-- Data for review follows --

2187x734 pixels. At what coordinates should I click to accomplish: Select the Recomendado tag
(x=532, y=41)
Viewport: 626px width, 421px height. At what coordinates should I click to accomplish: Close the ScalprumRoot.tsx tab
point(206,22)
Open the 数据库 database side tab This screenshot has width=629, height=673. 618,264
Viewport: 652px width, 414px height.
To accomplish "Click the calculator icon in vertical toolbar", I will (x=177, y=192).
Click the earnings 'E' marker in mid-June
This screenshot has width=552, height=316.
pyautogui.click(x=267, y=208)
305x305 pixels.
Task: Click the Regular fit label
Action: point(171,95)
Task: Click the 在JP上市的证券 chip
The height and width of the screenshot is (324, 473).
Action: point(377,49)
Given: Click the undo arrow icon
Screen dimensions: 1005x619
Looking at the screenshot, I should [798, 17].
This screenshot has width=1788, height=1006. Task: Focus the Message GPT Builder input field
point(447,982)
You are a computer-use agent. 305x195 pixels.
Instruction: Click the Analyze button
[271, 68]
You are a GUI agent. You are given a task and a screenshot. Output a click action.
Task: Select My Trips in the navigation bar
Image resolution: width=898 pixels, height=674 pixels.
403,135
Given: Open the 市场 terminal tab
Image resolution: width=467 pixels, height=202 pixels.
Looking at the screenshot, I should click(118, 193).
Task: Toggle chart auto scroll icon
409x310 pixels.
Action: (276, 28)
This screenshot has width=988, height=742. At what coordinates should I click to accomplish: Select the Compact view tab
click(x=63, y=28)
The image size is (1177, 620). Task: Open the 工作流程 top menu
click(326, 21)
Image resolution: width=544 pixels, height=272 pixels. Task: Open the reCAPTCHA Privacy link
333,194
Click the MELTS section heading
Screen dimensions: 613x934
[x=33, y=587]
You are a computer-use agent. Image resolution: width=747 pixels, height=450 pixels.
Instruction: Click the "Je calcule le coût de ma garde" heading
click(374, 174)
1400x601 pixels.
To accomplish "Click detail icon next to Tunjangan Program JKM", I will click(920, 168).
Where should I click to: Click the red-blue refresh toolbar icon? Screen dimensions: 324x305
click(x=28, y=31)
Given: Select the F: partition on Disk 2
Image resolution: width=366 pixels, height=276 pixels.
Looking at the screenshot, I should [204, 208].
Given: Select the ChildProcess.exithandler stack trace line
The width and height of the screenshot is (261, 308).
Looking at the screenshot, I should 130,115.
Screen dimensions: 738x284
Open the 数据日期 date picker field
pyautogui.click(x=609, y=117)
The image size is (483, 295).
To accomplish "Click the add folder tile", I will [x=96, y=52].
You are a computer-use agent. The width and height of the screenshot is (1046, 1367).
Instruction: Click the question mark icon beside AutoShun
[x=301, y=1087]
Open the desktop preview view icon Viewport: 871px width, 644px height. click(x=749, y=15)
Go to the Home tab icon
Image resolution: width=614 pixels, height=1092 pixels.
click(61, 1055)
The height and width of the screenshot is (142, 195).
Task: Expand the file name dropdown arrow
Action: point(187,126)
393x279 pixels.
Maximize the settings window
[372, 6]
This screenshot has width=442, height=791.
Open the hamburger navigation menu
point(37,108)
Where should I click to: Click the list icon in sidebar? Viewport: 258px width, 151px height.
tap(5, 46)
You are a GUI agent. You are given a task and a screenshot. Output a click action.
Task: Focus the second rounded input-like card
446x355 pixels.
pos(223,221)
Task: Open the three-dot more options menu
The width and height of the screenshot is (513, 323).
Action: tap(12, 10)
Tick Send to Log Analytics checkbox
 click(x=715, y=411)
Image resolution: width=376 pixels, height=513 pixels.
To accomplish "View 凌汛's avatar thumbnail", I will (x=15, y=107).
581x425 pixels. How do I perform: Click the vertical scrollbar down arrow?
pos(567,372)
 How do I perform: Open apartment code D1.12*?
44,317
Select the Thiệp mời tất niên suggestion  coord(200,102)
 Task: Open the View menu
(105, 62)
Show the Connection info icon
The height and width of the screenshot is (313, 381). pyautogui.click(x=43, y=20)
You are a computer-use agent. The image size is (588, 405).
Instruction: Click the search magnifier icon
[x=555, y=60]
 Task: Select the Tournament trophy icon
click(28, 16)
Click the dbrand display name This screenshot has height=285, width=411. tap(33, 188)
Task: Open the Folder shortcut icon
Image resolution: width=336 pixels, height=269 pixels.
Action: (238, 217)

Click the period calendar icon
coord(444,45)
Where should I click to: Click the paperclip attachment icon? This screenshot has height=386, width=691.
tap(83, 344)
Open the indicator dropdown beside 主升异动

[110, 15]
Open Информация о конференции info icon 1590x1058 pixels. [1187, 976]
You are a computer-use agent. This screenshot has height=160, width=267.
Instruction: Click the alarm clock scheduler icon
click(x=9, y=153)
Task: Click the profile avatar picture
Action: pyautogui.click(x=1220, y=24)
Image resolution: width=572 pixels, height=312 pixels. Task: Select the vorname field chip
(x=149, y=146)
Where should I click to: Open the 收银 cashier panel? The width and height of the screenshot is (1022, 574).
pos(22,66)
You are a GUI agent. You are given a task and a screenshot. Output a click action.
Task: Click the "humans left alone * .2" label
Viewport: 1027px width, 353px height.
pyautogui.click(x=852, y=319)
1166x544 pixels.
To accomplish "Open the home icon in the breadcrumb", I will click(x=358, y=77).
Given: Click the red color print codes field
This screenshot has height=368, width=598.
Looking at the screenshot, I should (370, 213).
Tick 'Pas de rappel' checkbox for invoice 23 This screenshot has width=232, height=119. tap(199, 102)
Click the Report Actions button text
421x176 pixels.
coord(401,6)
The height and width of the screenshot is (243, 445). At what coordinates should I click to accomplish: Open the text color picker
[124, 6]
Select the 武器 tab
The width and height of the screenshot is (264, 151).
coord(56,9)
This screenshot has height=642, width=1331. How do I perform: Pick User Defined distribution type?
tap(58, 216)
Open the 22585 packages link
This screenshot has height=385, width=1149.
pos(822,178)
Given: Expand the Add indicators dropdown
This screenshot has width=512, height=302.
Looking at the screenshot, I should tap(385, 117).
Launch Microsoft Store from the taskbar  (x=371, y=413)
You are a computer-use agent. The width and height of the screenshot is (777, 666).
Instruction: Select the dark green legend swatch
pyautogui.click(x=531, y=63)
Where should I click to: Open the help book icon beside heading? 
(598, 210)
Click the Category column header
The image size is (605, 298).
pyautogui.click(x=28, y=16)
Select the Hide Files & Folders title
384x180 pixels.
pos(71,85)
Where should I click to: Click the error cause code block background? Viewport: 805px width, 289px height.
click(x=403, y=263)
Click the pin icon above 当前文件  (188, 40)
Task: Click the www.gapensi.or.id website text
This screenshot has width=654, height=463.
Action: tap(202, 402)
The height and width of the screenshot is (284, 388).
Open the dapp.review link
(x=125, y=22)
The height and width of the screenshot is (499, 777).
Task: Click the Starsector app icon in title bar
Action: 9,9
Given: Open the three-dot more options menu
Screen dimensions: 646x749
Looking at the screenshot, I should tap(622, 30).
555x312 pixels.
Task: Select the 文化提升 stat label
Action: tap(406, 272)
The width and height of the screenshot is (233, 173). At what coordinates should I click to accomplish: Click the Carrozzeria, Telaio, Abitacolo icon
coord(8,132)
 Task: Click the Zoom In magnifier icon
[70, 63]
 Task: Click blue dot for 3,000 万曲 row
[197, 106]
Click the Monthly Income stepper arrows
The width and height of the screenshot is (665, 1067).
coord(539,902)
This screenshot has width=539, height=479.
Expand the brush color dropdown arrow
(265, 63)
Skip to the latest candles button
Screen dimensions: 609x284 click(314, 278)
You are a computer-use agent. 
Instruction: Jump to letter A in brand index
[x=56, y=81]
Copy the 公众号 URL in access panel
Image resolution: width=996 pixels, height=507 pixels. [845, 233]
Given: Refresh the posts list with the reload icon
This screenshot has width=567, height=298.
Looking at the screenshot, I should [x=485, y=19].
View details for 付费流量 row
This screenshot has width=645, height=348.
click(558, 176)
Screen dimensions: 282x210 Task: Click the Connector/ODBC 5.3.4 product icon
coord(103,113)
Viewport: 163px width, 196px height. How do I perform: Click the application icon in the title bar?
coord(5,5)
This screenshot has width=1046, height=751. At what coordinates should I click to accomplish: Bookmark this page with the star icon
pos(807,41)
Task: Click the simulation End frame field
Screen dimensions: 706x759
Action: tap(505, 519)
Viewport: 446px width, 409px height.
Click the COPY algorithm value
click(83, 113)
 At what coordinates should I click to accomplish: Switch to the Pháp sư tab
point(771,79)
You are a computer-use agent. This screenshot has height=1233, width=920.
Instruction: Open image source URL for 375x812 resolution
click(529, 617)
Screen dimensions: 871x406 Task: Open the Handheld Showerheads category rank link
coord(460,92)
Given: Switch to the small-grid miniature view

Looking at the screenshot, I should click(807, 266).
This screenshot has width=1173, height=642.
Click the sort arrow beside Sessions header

-- Data for review concluded --

▶ _Problem details_
Write out exactly, please, the lines beginning at the start of the material and ending with the line that holds "1400x601 pixels.", both included.

▶ _Final answer_
2187x734 pixels. At what coordinates should I click to accomplish: Select the Recomendado tag
(x=532, y=41)
Viewport: 626px width, 421px height. At what coordinates should I click to accomplish: Close the ScalprumRoot.tsx tab
point(206,22)
Open the 数据库 database side tab This screenshot has width=629, height=673. 618,264
Viewport: 652px width, 414px height.
To accomplish "Click the calculator icon in vertical toolbar", I will (x=177, y=192).
Click the earnings 'E' marker in mid-June
This screenshot has width=552, height=316.
pyautogui.click(x=267, y=208)
305x305 pixels.
Task: Click the Regular fit label
Action: point(171,95)
Task: Click the 在JP上市的证券 chip
The height and width of the screenshot is (324, 473).
Action: point(377,49)
Given: Click the undo arrow icon
Screen dimensions: 1005x619
Looking at the screenshot, I should [798, 17].
This screenshot has width=1788, height=1006. Task: Focus the Message GPT Builder input field
point(447,982)
You are a computer-use agent. 305x195 pixels.
Instruction: Click the Analyze button
[271, 68]
You are a GUI agent. You are given a task and a screenshot. Output a click action.
Task: Select My Trips in the navigation bar
Image resolution: width=898 pixels, height=674 pixels.
403,135
Given: Open the 市场 terminal tab
Image resolution: width=467 pixels, height=202 pixels.
Looking at the screenshot, I should click(118, 193).
Task: Toggle chart auto scroll icon
409x310 pixels.
Action: (276, 28)
This screenshot has width=988, height=742. At what coordinates should I click to accomplish: Select the Compact view tab
click(x=63, y=28)
The image size is (1177, 620). Task: Open the 工作流程 top menu
click(326, 21)
Image resolution: width=544 pixels, height=272 pixels. Task: Open the reCAPTCHA Privacy link
333,194
Click the MELTS section heading
Screen dimensions: 613x934
[x=33, y=587]
You are a computer-use agent. Image resolution: width=747 pixels, height=450 pixels.
Instruction: Click the "Je calcule le coût de ma garde" heading
click(374, 174)
1400x601 pixels.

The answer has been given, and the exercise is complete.